Problem details: Reproduce word for word the material from the line containing "The height and" down to the line containing "coordinates (392, 97).", including both of those lines. Leave out the pictures.

Material shown:

----------

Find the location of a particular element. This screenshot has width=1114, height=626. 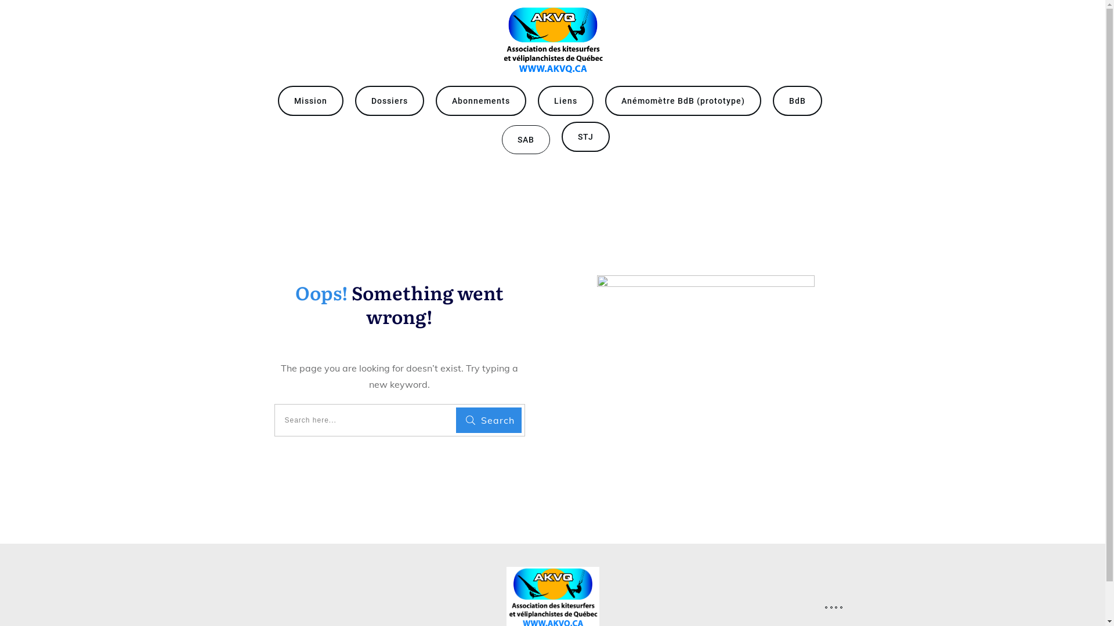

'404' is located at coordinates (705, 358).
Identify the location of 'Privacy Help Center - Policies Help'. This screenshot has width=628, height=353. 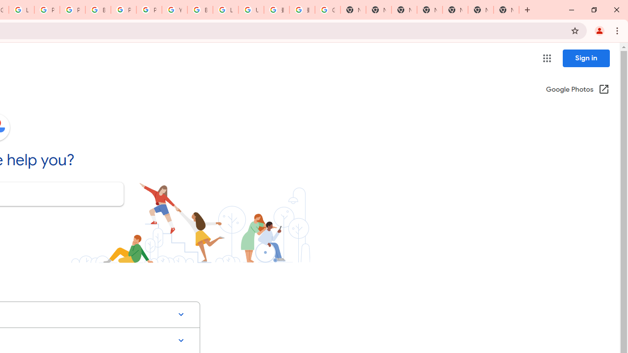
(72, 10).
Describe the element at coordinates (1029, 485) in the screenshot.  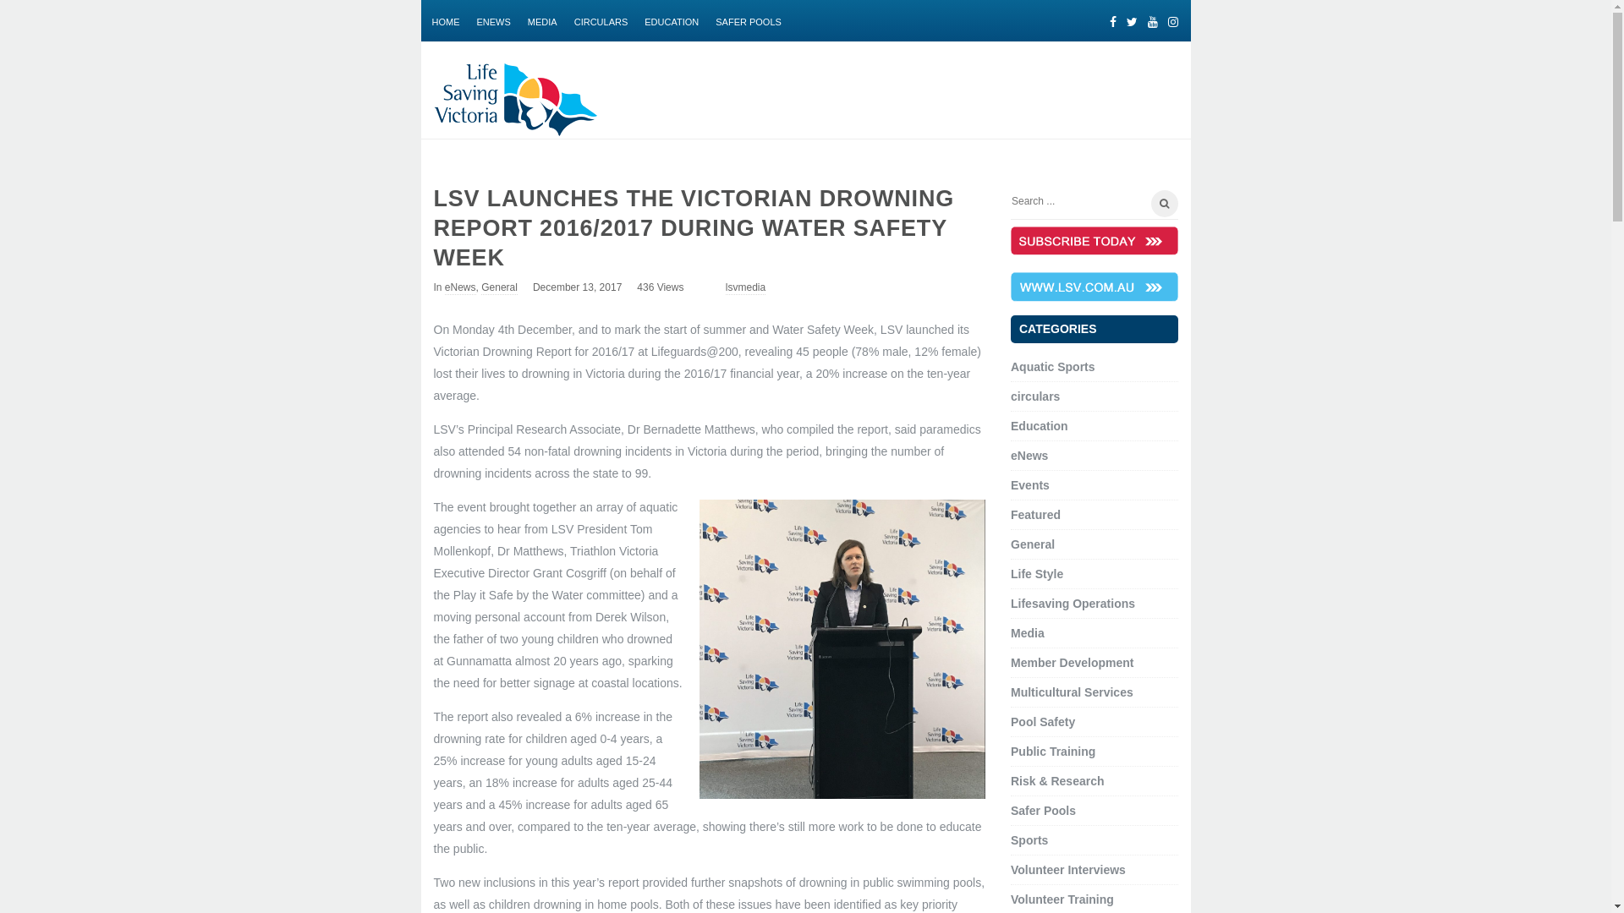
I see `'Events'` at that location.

----------

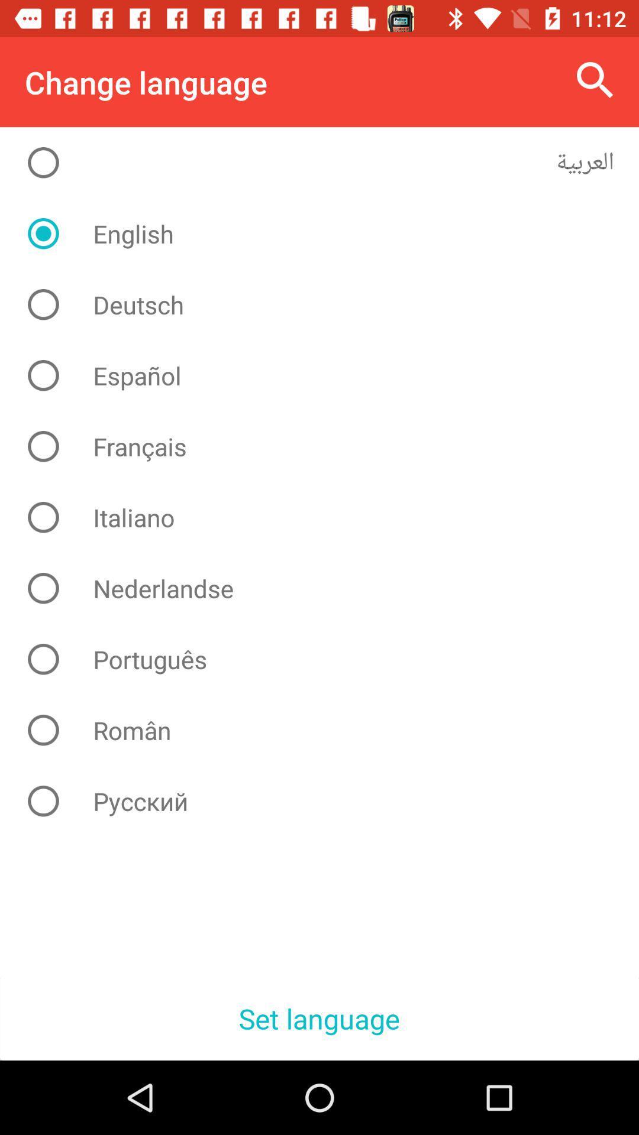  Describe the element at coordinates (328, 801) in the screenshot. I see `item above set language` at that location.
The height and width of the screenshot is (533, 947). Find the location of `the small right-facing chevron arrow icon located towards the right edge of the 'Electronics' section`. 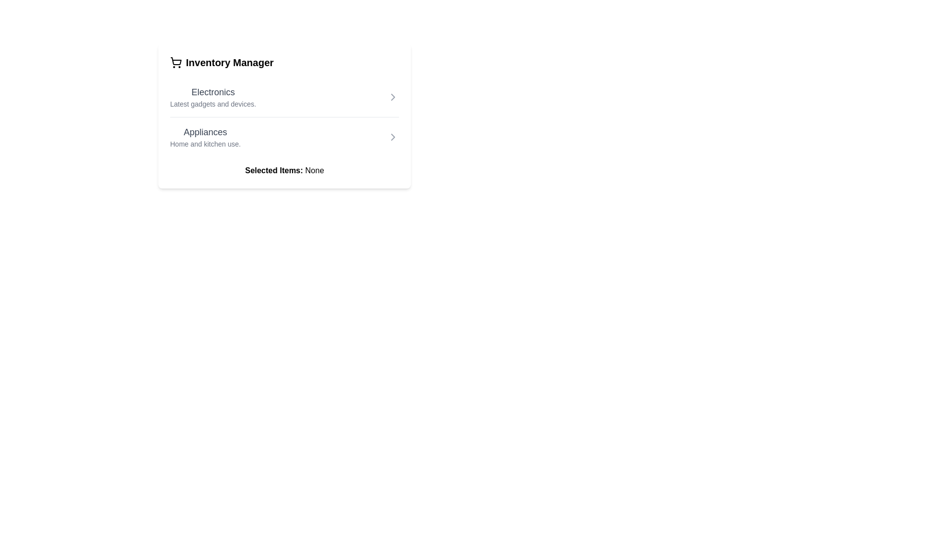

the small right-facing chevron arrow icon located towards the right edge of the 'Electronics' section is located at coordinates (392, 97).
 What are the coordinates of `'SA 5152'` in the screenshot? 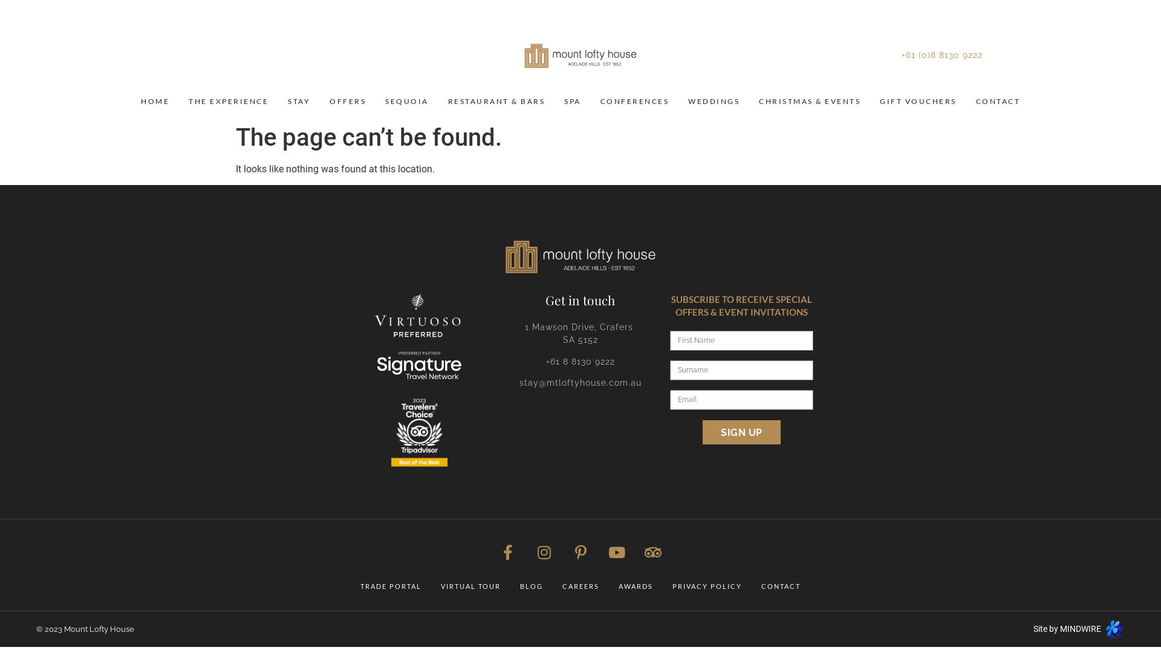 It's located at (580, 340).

----------

Result of this exercise:
The height and width of the screenshot is (533, 947). Find the location of `the small right-facing chevron arrow icon located towards the right edge of the 'Electronics' section`. 

the small right-facing chevron arrow icon located towards the right edge of the 'Electronics' section is located at coordinates (392, 97).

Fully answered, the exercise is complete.